4. The pharmaceutical composition of claim 1, wherein the autoimmune disease is Crohn disease, rheumatoid arthritis, osteoarthritis, reactive arthritis, psoriatic arthritis, hay fever, atopy, multiple sclerosis, Sjogren's syndrome, sarcoidosis, insulin-dependent diabetes mellitus, autoimmune thyroiditis, ankylosing spondylitis, or scleroderma.

5. The pharmaceutical composition of claim 3, wherein the autoimmune disease is Crohn disease, rheumatoid arthritis, osteoarthritis, reactive arthritis, psoriatic arthritis, hay fever, atopy, multiple sclerosis, Sjogren's syndrome, sarcoidosis, insulin-dependent diabetes mellitus, autoimmune thyroiditis, ankylosing spondylitis, or scleroderma.

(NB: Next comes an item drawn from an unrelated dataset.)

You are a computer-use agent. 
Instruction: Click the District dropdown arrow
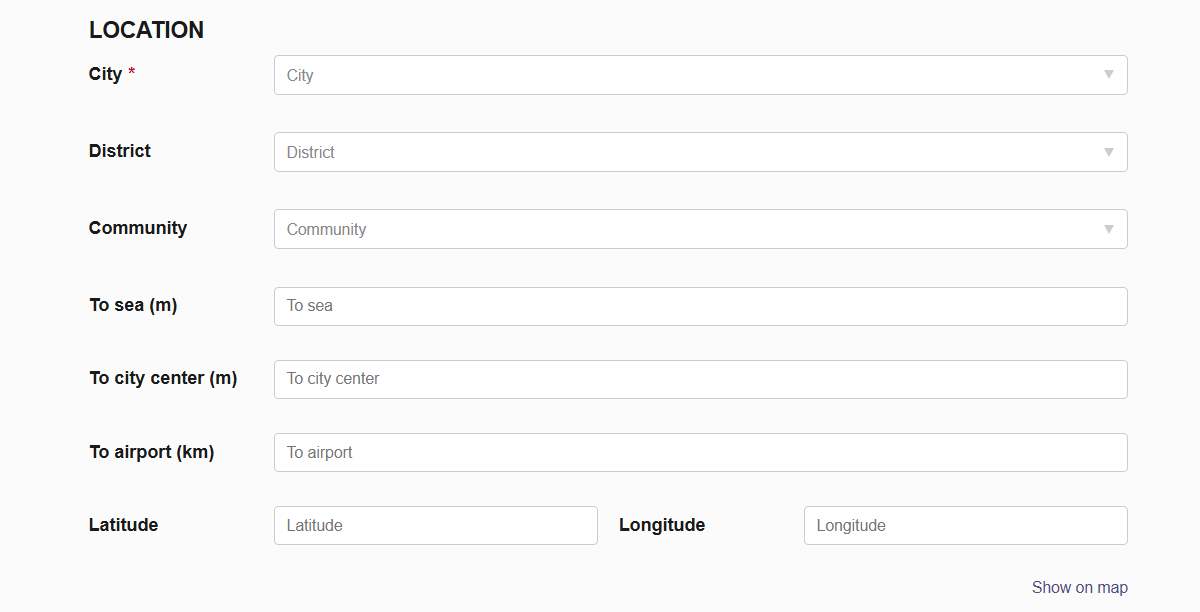(1108, 152)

6. The pharmaceutical composition of claim 1, wherein the allergic disease is asthma, contact dermatitis, allergic rhinitis, allergic bronchitis, erythema nodosum, or allergic conjunctivitis.

7. The pharmaceutical composition of claim 3, wherein the allergic disease is asthma, contact dermatitis, allergic rhinitis, allergic bronchitis, erythema nodosum, or allergic conjunctivitis.

8. The pharmaceutical composition of claim 1, which is administered in vivo by intravenous injection, intraarterial injection, intramuscular injection, subcutaneous injection, intraconjunctival injection, or airway inhalation.

9. T cells having immunosuppressive activity, obtained by treating T cells with a recombinant protein consisting of a Foxp3-PTD conjugate.

10. A method for preparing T cells having immunosuppressive activity, the method comprising treating T cells with a recombinant protein consisting of a Foxp3-PTD conjugate.

11. A pharmaceutical composition for treating autoimmune disease, allergic disease and inflammatory disease, which contains a pharmaceutically effective amount of the T cells of claim 9.